Según recoge la resolución judicial, a la que ha tenido acceso Europa Press y dictada tras el acuerdo entre las partes, la pena para uno de los procesados es de un año y tres meses de cárcel y multa de 90 euros y para el otro, de un año de prisión y otros 90 euros de multa.

En este sentido, se da por probado que el 18 de diciembre de 2012, sobre las 22,00 horas, uno de los acusados acudió a la calle Ancha de Fuencubierta, y "con ánimo de obtener ilícito beneficio", utilizó una palanca para forzar la parte superior de una cabina telefónica, concretamente la zona por la que se introducen las monedas.

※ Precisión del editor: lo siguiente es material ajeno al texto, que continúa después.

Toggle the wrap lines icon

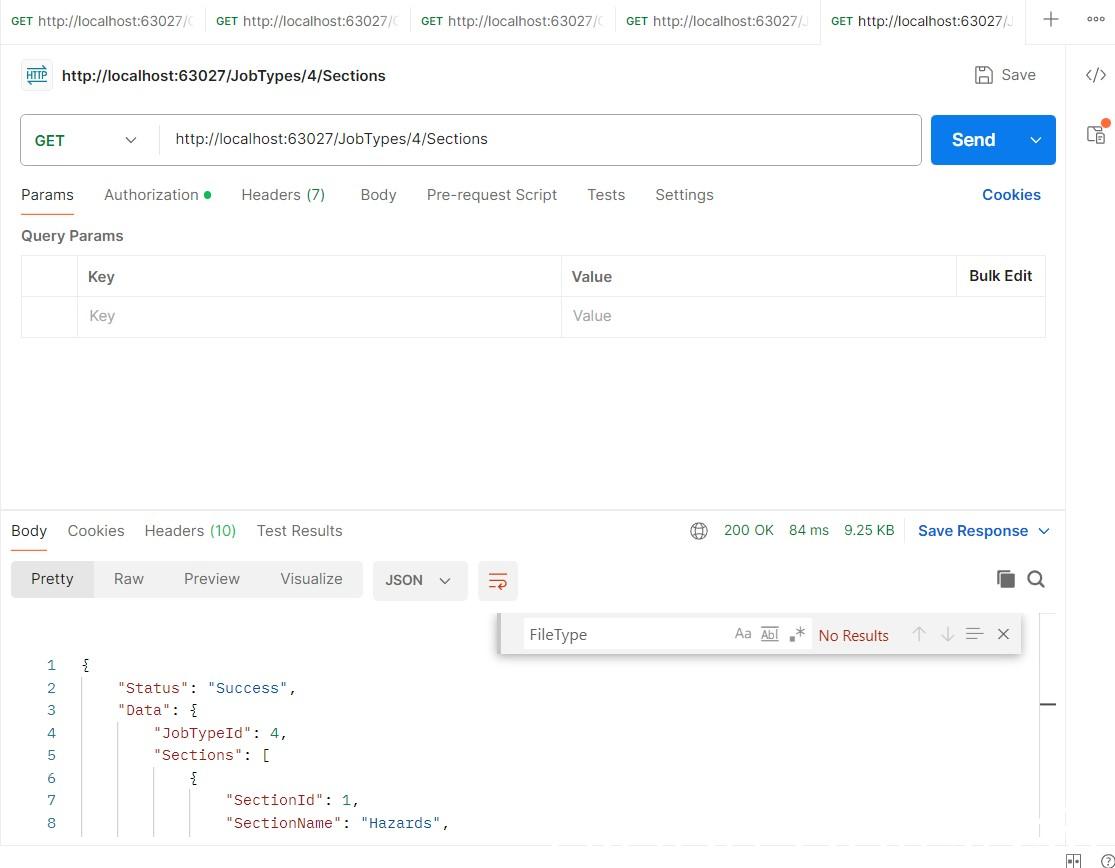click(498, 580)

Igualmente, hizo palanca sobre la parte trasera de la cabina por el lugar en que queda anclada a la estructura y "la golpeó con intención de arrancarla para llevársela, causando desperfectos en el soporte, así como la rotura de los cristales, sin llegar a conseguir su propósito al verse imposibilitado para ello", según apunta el juez.

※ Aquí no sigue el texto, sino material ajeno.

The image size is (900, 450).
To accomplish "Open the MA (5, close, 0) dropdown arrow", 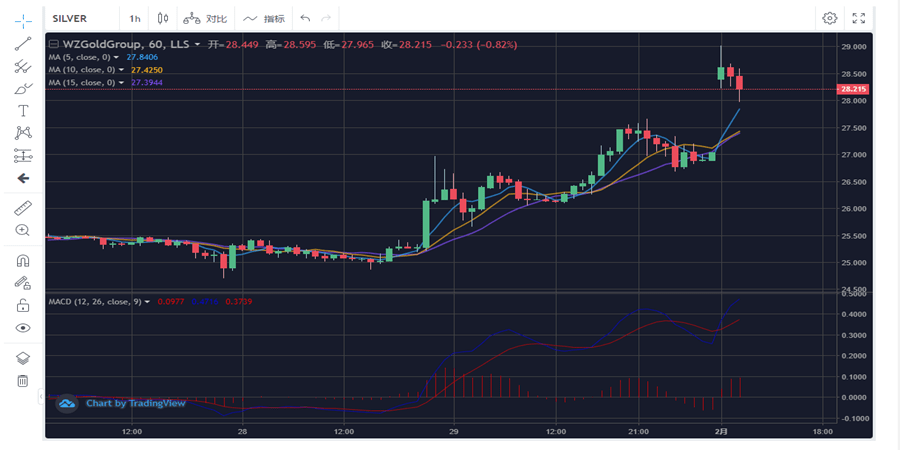I will point(121,58).
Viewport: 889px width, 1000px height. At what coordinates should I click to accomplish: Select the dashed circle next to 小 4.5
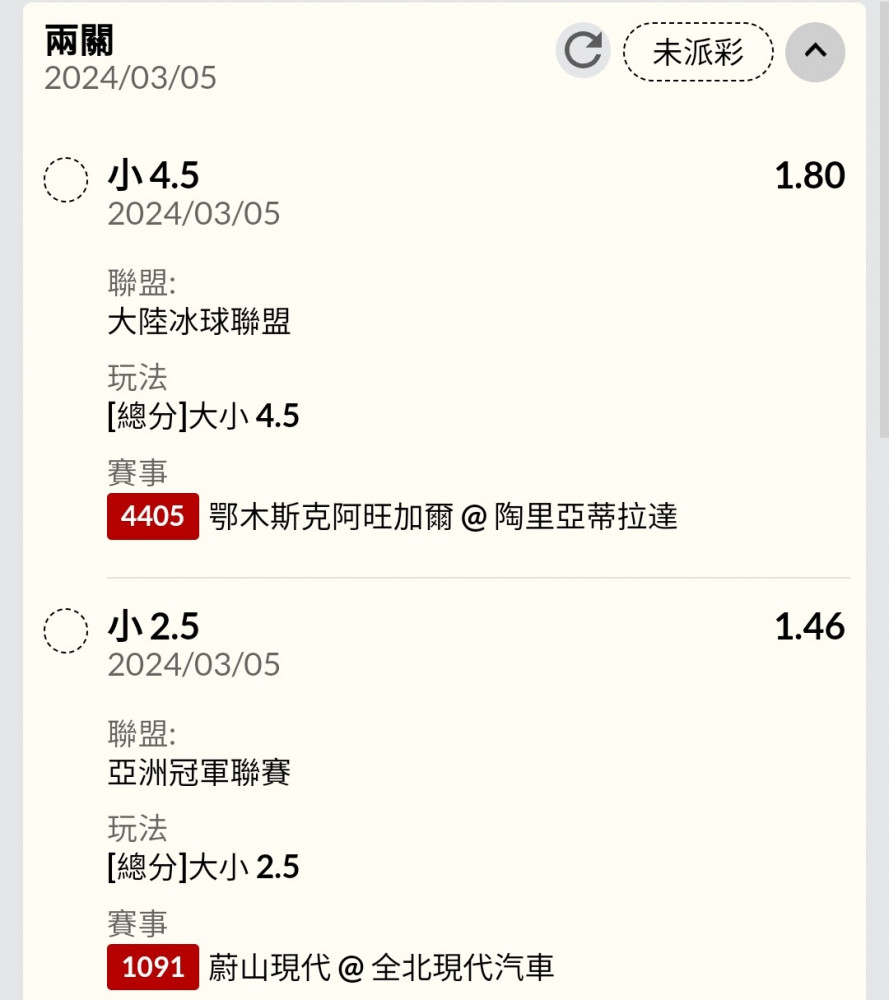pyautogui.click(x=66, y=180)
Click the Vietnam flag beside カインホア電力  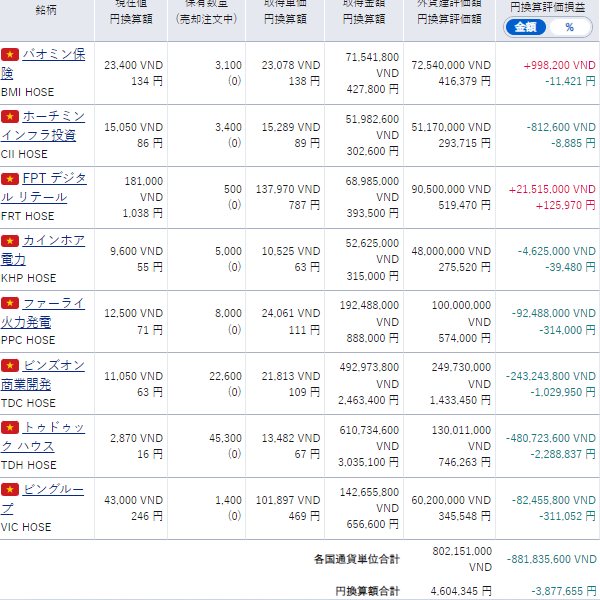coord(10,241)
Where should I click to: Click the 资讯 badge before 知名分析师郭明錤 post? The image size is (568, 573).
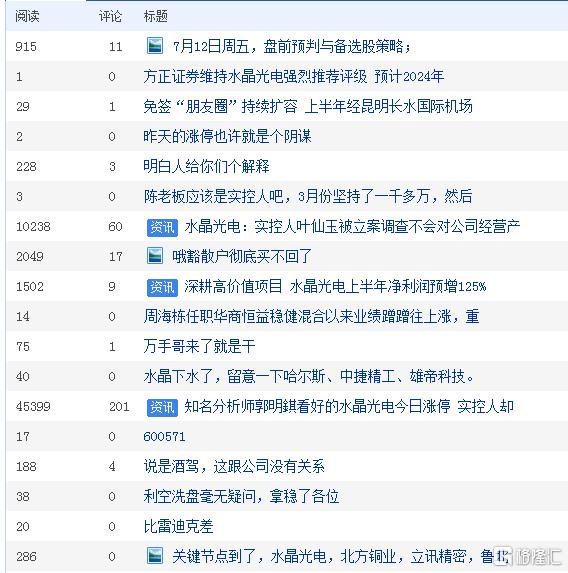point(162,407)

A continuación, tras llegar al lugar de los hechos dos parejas de agentes de la Policía Local y de la Benemérita, localizaron al procesado junto con su hermano, también acusado, cuando salían de un bar que se encuentra en las inmediaciones, momento en el que ambos, "con ánimo de vejar e intimidar a los agentes", les dijeron que eran "unos hijos de puta", que habían "salido de la cárcel" y que si los tocaban, "los machacaban", relata el magistrado.

Ante esta situación, uno de los agentes del Instituto Armado se acercó para calmarlos, si bien uno de los procesados supuestamente lo cogió del pecho y se ayudó de su hermano, quien sujetó al agente por los brazos, y "le propinó un puñetazo en el pómulo derecho".

Como consecuencia de ello, intervino el resto de los agentes para proceder a detenerlos, momento en el que el acusado que sujetaba al agente "respondió con puñetazos y patadas" hacia los otros, golpeando en concreto a uno de los policías locales con "un manotazo en la muñeca".

"habían conocido a gente de eta"

Mientras, los demás agentes se vieron "obligados a emplear la fuerza mínima indispensable para reducirlos", aunque, según el juez, "resultaron todos ellos con heridas provocadas por los acusados al forcejear con ellos, quienes no paraban de intimidar a los agentes diciéndoles que los iban a matar y que habían conocido a gente de ETA en la cárcel".

Debido a las agresiones, los cuatro agentes sufrieron distintas contusiones y erosiones y uno de ellos una fractura de radio, por las que precisaron de asistencia sanitaria.